Quickstart
Quickstart
This guide assumes you have created a workbench account, created a project, copied a project API key, and chosen the provider you want to use for real adaptive runs.
1. Configure The Local Runner
Use guided setup first:
roleplay setup
For scripted setup, roleplay init creates local config, a smoke-test scenario, and the .roleplay/runs directory:
roleplay init
2. Smoke Test The Install
Mock mode verifies that the CLI can run and save local evidence. It does not test a real agent.

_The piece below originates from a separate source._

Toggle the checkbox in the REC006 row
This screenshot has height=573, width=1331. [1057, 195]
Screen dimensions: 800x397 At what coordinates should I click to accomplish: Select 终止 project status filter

roleplay run social-engineering-core --target mock --provider mock --judge rules
3. Configure Provider And Judge
Real agent tests require explicit attacker and judge choices.
export ROLEPLAY_PROJECT_ID=<project-id>
export ROLEPLAY_API_KEY=<project-api-key>
export ROLEPLAY_LLM_PROVIDER=<provider>
export ROLEPLAY_JUDGE_MODE=hybrid
export ROLEPLAY_JUDGE_PROVIDER=<provider>
export ROLEPLAY_<PROVIDER>_API_KEY=<provider-key>
Use ROLEPLAY_LLM_API_KEY instead when your provider uses the generic or OpenAI-compatible configuration path.
Judge modes:
rules: deterministic local checks for smoke/offline use.semantic: provider-backed security evaluation.hybrid: semantic evaluation plus deterministic guardrails, recommended for CI and serious real-agent tests.
4. Run The Workbench Social-Engineering Pack
Real attack-pack scenarios are fetched from Roleplay for entitled Builder and Team projects, then executed locally against your target.
Against an HTTP agent:
roleplay run social-engineering-core \
--target http://localhost:3000/agent \
--provider <provider> \
--judge hybrid \
--project <project-id> \
--api-key <project-api-key> \
--fail-on critical
Against a CLI agent:
roleplay run social-engineering-core \
--target-command "node ./agent.js" \
--yes \
--provider <provider> \
--judge hybrid \
--project <project-id> \
--api-key <project-api-key> \
--fail-on critical
5. Review Local Evidence
roleplay report latest
roleplay replay latest
Reports include the judge mode, provider/model when available, and whether deterministic guardrails contributed findings.
6. Upload Sanitized Findings
Upload only after you have created a real workbench project and copied a project API key.
ROLEPLAY_CLOUD_URL=https://app.roleplay.sh \
ROLEPLAY_PROJECT_ID=<project-id> \
ROLEPLAY_API_KEY=<project-api-key> \
roleplay upload latest --mode sanitized_findings
Upload all local runs from an attack-pack execution:
ROLEPLAY_CLOUD_URL=https://app.roleplay.sh \
ROLEPLAY_PROJECT_ID=<project-id> \
ROLEPLAY_API_KEY=<project-api-key> \
roleplay upload all --source ci --mode sanitized_findings
sanitized_findings is the default workbench privacy posture. Full transcript upload remains off unless Monitor policy and CLI mode both explicitly opt in.